» **Work request**:
Without leaving out a single line, copy the records exactly.

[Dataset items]

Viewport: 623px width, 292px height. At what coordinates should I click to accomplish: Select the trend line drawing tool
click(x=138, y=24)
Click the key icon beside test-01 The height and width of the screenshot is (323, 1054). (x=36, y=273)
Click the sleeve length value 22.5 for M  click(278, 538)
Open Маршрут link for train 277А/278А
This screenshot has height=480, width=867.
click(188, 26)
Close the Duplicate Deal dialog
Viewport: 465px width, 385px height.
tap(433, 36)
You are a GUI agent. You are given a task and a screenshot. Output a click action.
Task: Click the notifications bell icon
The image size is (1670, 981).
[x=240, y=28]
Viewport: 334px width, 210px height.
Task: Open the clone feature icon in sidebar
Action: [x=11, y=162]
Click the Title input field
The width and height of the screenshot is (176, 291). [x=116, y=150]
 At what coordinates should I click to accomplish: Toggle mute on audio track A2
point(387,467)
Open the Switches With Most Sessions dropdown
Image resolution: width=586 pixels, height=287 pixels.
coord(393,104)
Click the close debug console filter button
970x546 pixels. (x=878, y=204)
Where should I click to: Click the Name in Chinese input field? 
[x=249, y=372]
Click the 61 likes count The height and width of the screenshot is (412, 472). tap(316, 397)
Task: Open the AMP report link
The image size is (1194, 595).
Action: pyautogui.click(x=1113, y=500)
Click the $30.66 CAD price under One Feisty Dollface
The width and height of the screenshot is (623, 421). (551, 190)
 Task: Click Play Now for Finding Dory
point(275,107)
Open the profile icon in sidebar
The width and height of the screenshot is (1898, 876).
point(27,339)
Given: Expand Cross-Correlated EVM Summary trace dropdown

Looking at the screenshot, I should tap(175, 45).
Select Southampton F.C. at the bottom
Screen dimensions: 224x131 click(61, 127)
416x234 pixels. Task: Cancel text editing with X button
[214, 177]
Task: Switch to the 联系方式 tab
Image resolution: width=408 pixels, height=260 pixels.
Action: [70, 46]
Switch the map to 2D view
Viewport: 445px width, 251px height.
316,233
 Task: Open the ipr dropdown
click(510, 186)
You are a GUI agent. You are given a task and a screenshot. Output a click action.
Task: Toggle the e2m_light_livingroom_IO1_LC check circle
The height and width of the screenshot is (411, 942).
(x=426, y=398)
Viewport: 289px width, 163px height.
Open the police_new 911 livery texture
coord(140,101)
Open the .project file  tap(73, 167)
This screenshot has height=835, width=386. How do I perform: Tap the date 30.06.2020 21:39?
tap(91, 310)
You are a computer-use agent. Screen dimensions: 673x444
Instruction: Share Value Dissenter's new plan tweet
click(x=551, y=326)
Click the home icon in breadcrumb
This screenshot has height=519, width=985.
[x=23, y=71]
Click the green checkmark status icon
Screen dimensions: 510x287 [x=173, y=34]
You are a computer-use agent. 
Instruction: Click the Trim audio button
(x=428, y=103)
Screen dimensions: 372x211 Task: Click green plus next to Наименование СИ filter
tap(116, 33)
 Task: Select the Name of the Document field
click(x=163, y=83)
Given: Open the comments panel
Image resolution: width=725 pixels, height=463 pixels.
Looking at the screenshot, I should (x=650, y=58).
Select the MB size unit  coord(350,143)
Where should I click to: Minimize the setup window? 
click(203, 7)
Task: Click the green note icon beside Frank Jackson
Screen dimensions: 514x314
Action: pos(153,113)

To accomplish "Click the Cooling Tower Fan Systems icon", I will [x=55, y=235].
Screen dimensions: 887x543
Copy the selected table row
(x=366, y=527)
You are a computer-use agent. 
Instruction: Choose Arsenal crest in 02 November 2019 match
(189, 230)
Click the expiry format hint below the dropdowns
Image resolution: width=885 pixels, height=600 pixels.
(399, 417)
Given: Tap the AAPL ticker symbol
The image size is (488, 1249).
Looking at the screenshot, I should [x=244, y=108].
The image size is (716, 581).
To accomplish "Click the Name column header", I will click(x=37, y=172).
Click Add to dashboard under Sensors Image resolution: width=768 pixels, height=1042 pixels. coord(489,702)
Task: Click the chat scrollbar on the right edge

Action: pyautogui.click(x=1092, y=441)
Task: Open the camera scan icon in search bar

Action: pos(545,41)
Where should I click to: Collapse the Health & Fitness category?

» **Output**:
Viewport: 623px width, 292px height. At what coordinates should I click to accomplish: Select the trend line drawing tool
click(x=138, y=24)
Click the key icon beside test-01 The height and width of the screenshot is (323, 1054). (x=36, y=273)
Click the sleeve length value 22.5 for M  click(278, 538)
Open Маршрут link for train 277А/278А
This screenshot has height=480, width=867.
click(188, 26)
Close the Duplicate Deal dialog
Viewport: 465px width, 385px height.
tap(433, 36)
You are a GUI agent. You are given a task and a screenshot. Output a click action.
Task: Click the notifications bell icon
The image size is (1670, 981).
[x=240, y=28]
Viewport: 334px width, 210px height.
Task: Open the clone feature icon in sidebar
Action: [x=11, y=162]
Click the Title input field
The width and height of the screenshot is (176, 291). [x=116, y=150]
 At what coordinates should I click to accomplish: Toggle mute on audio track A2
point(387,467)
Open the Switches With Most Sessions dropdown
Image resolution: width=586 pixels, height=287 pixels.
coord(393,104)
Click the close debug console filter button
970x546 pixels. (x=878, y=204)
Where should I click to: Click the Name in Chinese input field? 
[x=249, y=372]
Click the 61 likes count The height and width of the screenshot is (412, 472). tap(316, 397)
Task: Open the AMP report link
The image size is (1194, 595).
Action: pyautogui.click(x=1113, y=500)
Click the $30.66 CAD price under One Feisty Dollface
The width and height of the screenshot is (623, 421). (551, 190)
 Task: Click Play Now for Finding Dory
point(275,107)
Open the profile icon in sidebar
The width and height of the screenshot is (1898, 876).
point(27,339)
Given: Expand Cross-Correlated EVM Summary trace dropdown

Looking at the screenshot, I should tap(175, 45).
Select Southampton F.C. at the bottom
Screen dimensions: 224x131 click(61, 127)
416x234 pixels. Task: Cancel text editing with X button
[214, 177]
Task: Switch to the 联系方式 tab
Image resolution: width=408 pixels, height=260 pixels.
Action: [70, 46]
Switch the map to 2D view
Viewport: 445px width, 251px height.
316,233
 Task: Open the ipr dropdown
click(510, 186)
You are a GUI agent. You are given a task and a screenshot. Output a click action.
Task: Toggle the e2m_light_livingroom_IO1_LC check circle
The height and width of the screenshot is (411, 942).
(x=426, y=398)
Viewport: 289px width, 163px height.
Open the police_new 911 livery texture
coord(140,101)
Open the .project file  tap(73, 167)
This screenshot has height=835, width=386. How do I perform: Tap the date 30.06.2020 21:39?
tap(91, 310)
You are a computer-use agent. Screen dimensions: 673x444
Instruction: Share Value Dissenter's new plan tweet
click(x=551, y=326)
Click the home icon in breadcrumb
This screenshot has height=519, width=985.
[x=23, y=71]
Click the green checkmark status icon
Screen dimensions: 510x287 [x=173, y=34]
You are a computer-use agent. 
Instruction: Click the Trim audio button
(x=428, y=103)
Screen dimensions: 372x211 Task: Click green plus next to Наименование СИ filter
tap(116, 33)
 Task: Select the Name of the Document field
click(x=163, y=83)
Given: Open the comments panel
Image resolution: width=725 pixels, height=463 pixels.
Looking at the screenshot, I should (x=650, y=58).
Select the MB size unit  coord(350,143)
Where should I click to: Minimize the setup window? 
click(203, 7)
Task: Click the green note icon beside Frank Jackson
Screen dimensions: 514x314
Action: pos(153,113)

To accomplish "Click the Cooling Tower Fan Systems icon", I will [x=55, y=235].
Screen dimensions: 887x543
Copy the selected table row
(x=366, y=527)
You are a computer-use agent. 
Instruction: Choose Arsenal crest in 02 November 2019 match
(189, 230)
Click the expiry format hint below the dropdowns
Image resolution: width=885 pixels, height=600 pixels.
(399, 417)
Given: Tap the AAPL ticker symbol
The image size is (488, 1249).
Looking at the screenshot, I should [x=244, y=108].
The image size is (716, 581).
To accomplish "Click the Name column header", I will click(x=37, y=172).
Click Add to dashboard under Sensors Image resolution: width=768 pixels, height=1042 pixels. coord(489,702)
Task: Click the chat scrollbar on the right edge

Action: pyautogui.click(x=1092, y=441)
Task: Open the camera scan icon in search bar

Action: pos(545,41)
Where should I click to: Collapse the Health & Fitness category?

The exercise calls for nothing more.